June 1, 2026


Heard it on the Grapevine VI: Wine-Pocalypse!

Heard it on the Grapevine VI: Wine-Pocalypse!

If winemakers wrote horror movies, the Great French Wine Blight would be their most terrifying blockbuster. This disaster tore apart 19th-century European winemaking and shaped this industry in the modern day. The story of its devastating impact begins with the blight itself, a ruthless and invisible killer.

The first signs of danger were spotted in 1863, when winemakers in the French village of Pujaut noticed their vines yellowing and dying. It didn’t take long for this mysterious menace to spread across France and further into Europe. Vintners resorted to burning their ancestral grape vines in hopes of stopping its spread, while wine production slumped across the continent. According to the Wine and Spirit Education Trust, almost two-thirds of Europe’s vineyards had been destroyed by the late 19th century, causing untold economic damage.

Faced with these existential threats, people tried desperate measures. The French government offered thousands of francs to anyone who could invent a chemical remedy, while vineyards attempted cures like applying powerful disinfectants like carbon disulfide. Other growers resorted to folk practices such as burying a live toad beneath the grapevines, in hopes that this would somehow draw out poisons. Eventually a solution was found, much to the relief of the farmers—and, presumably, the toads.

A team led by botanist Jules Émile Planchon realised that the blight was caused by phylloxera, near-microscopic insects that feed on grape plants. They’d originated in America, whose native grape vines had evolved resistance to the insects, and had been unwittingly transported to vulnerable European vineyards via the brand new technology of steamships.

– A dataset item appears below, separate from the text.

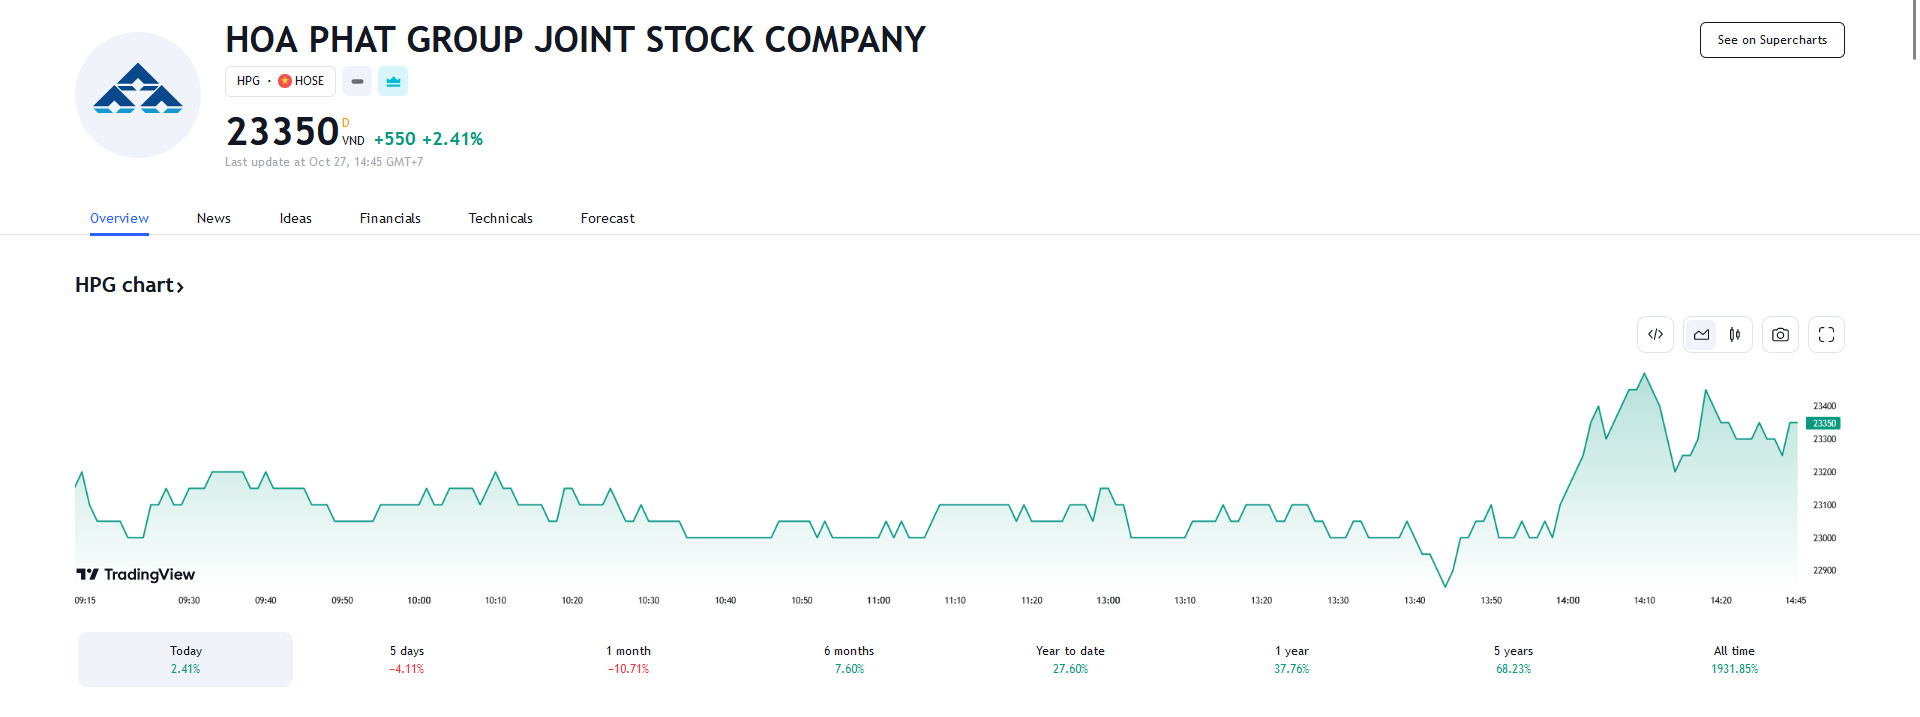This screenshot has height=717, width=1920.
Task: Click the Hoa Phat company logo
Action: [138, 95]
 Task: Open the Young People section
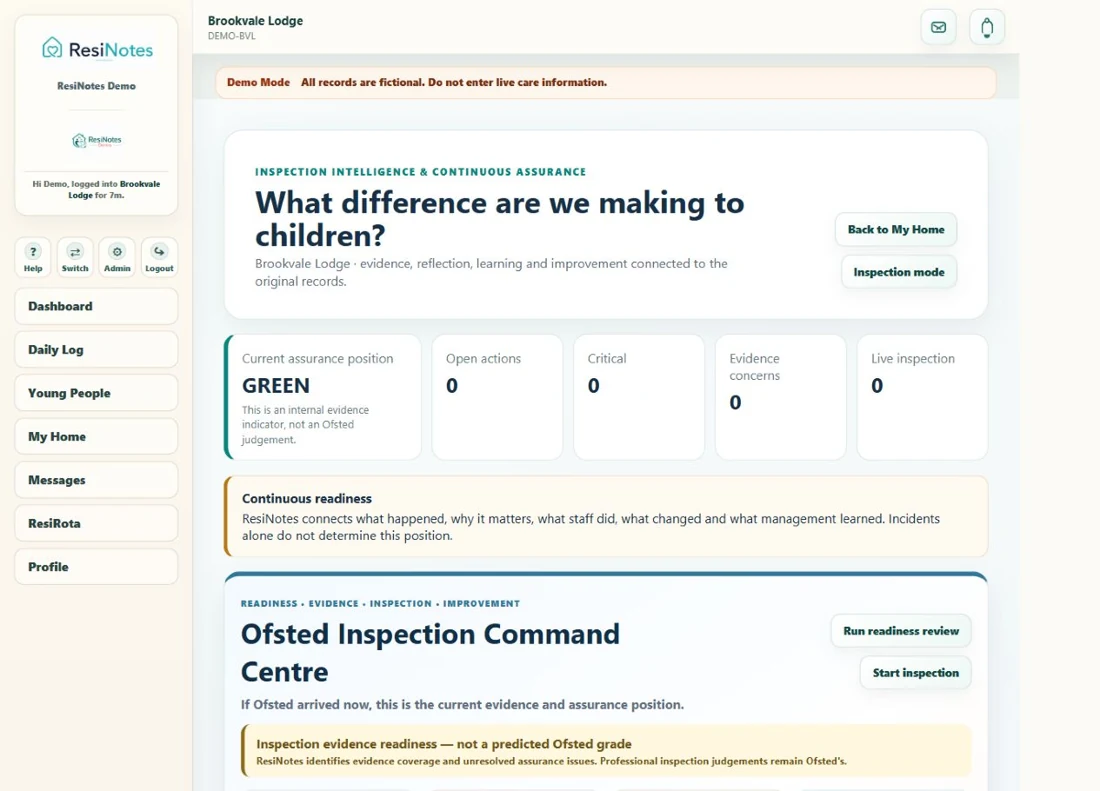pos(96,393)
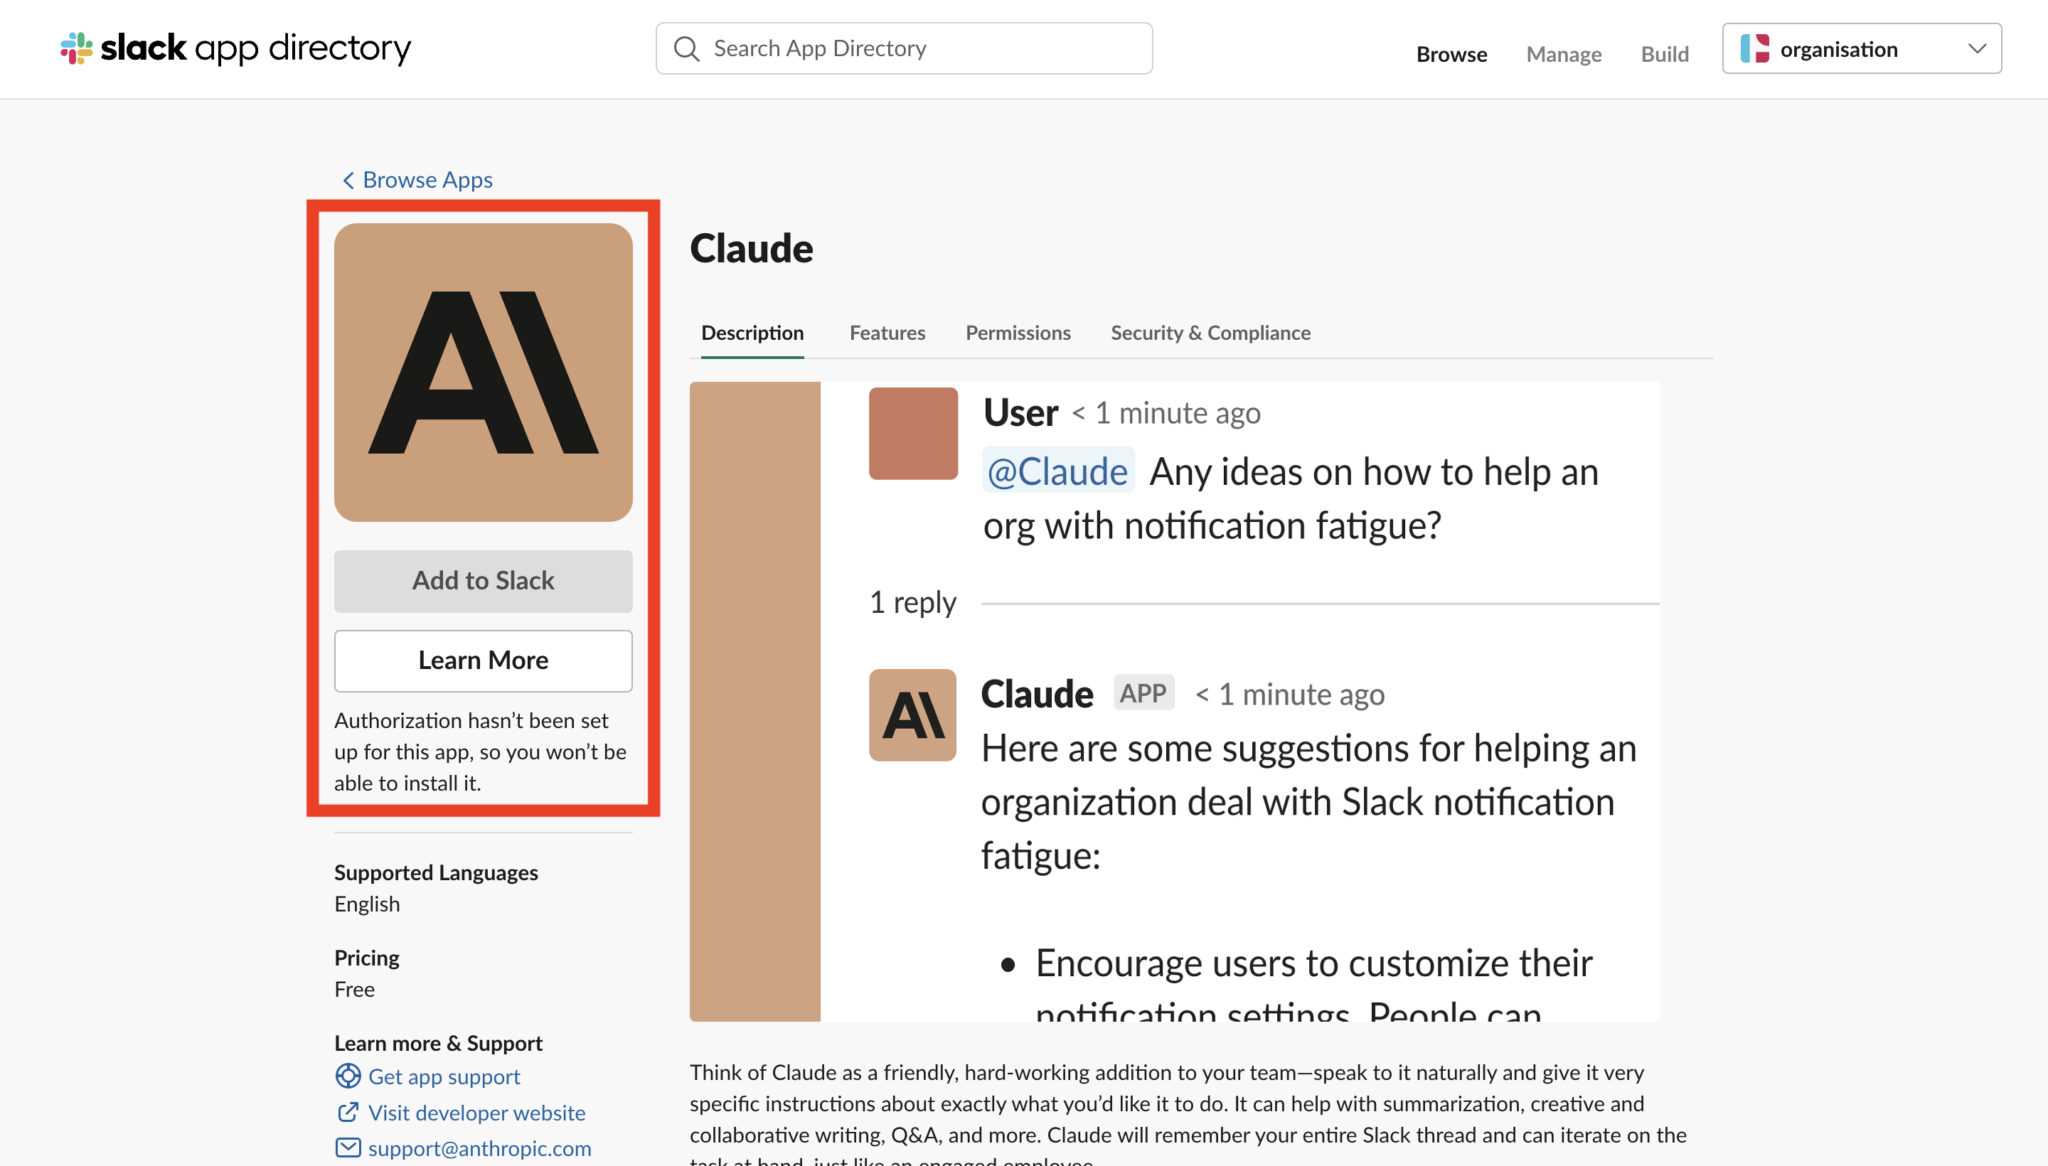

‘The phylloxera, a true gourmet, finds out the best vineyards and attaches itself to the best wines,’ declared an 1890 cartoon in the satirical magazine Punch, depicting the insect as a cigar-smoking, wine-swilling bon vivant. Collaborating with American experts, Planchon eventually persuaded vintners to embrace a radical solution against this luxuriously-living bug: grafting French vines onto blight-resistant American roots.

French winemakers were sceptical of mixing their precious plants with untested New World varietals, but it proved to be the only viable option. By the 1870s and 1880s this process, called ‘reconstitution’, had begun the wine industry’s long and arduous recovery. In many ways, the blight paved the way for modern winemaking, turning scientific scrutiny into a key tool in the vintner’s arsenal.

There is still no cure for phylloxera, though some vines have mysteriously escaped this blight. Chile’s vineyards are free of this infection, as are a few rare European wineries. Experts disagree on why (Chile’s geographical isolation is an excellent defence, and some unaffected vineyards have unusual growing conditions that phylloxera struggles in), but rootstock grafting is still the best defence against this menace.

And yet, in the 1980s, swathes of Californian vineyards had to be replanted when a flawed rootstock succumbed to phylloxera. Botanical technology continues to advance—in 2020, researchers sequenced the insect’s genome, giving them clues to how it spread… but like any good horror movie, the story of phylloxera could well have a sequel.